CONSIGNE >>
Pour chacune des affirmations suivantes, dites si elle concorde avec l’extrait sur la Résistance d’Argentan en répondant par oui ou par non, et citez à l’identique les mots du texte qui tranchent. 1. Le général Allard fut arrêté lors du coup de filet du 17 mai. 2. M. Vimal du Bouchet devait prendre la direction des opérations militaires au Débarquement. 3. Au jour du Débarquement, une centaine d’hommes de la ville rejoignirent la carrière de Francheville.

EXTRAIT DU DOCUMENT >>
···

Mais la Gestapo veillait. Jardin, de sinistre mémoire, n’avait pas été sans obtenir certains renseignements. Le 17 mai est un jour néfaste dans les annales de la Résistance d’Argentan. Un coup de filet magistral décapita la Résistance argentanaise. Le général Allard parvint à s’échapper de justesse. Mais derrière lui, ce fut une hécatombe. Mme Rycroft et ses deux fils, Albert Barrière, Dugué, M.Vimal du Bouchet qui devait prendre la direction des opérations militaires au Débarquement, Héraut et Moreau, de l’EM régional, les docteurs Couinaud et Fillon, sont arrêtés. Les chefs de groupes de Goldstein et Bronne et le commissaire de police ne durent leur salut qu’au fait de quitter en toute hâte le département. Cette action brutale n’allait pas pour autant neutraliser les forces de combat de la Résistance argentanaise. Au jour du Débarquement, une soixantaine d’hommes de la ville rejoignirent à la carrière de Francheville des éléments de Boucé, de la Perdrière, de Fleuré, de Vrigny que Panthou avait rassemblés.

···

DONNÉES FOURNIES >>
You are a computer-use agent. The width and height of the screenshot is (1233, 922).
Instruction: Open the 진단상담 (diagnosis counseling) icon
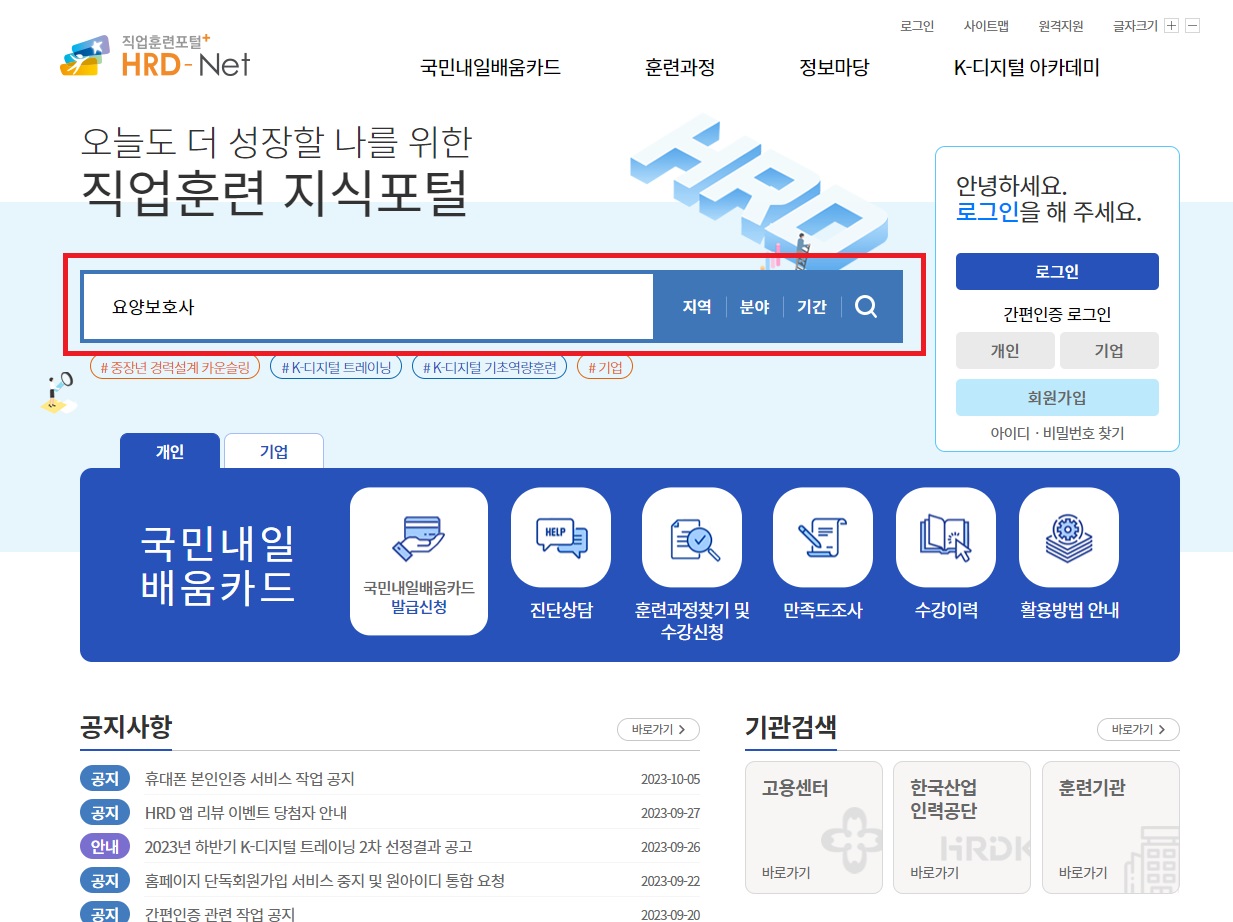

···

RÉPONSE >>
1. Non : « Le général Allard parvint à s’échapper de justesse. »
2. Oui : « M.Vimal du Bouchet qui devait prendre la direction des opérations militaires au Débarquement »
3. Non : « une soixantaine d’hommes de la ville rejoignirent à la carrière de Francheville »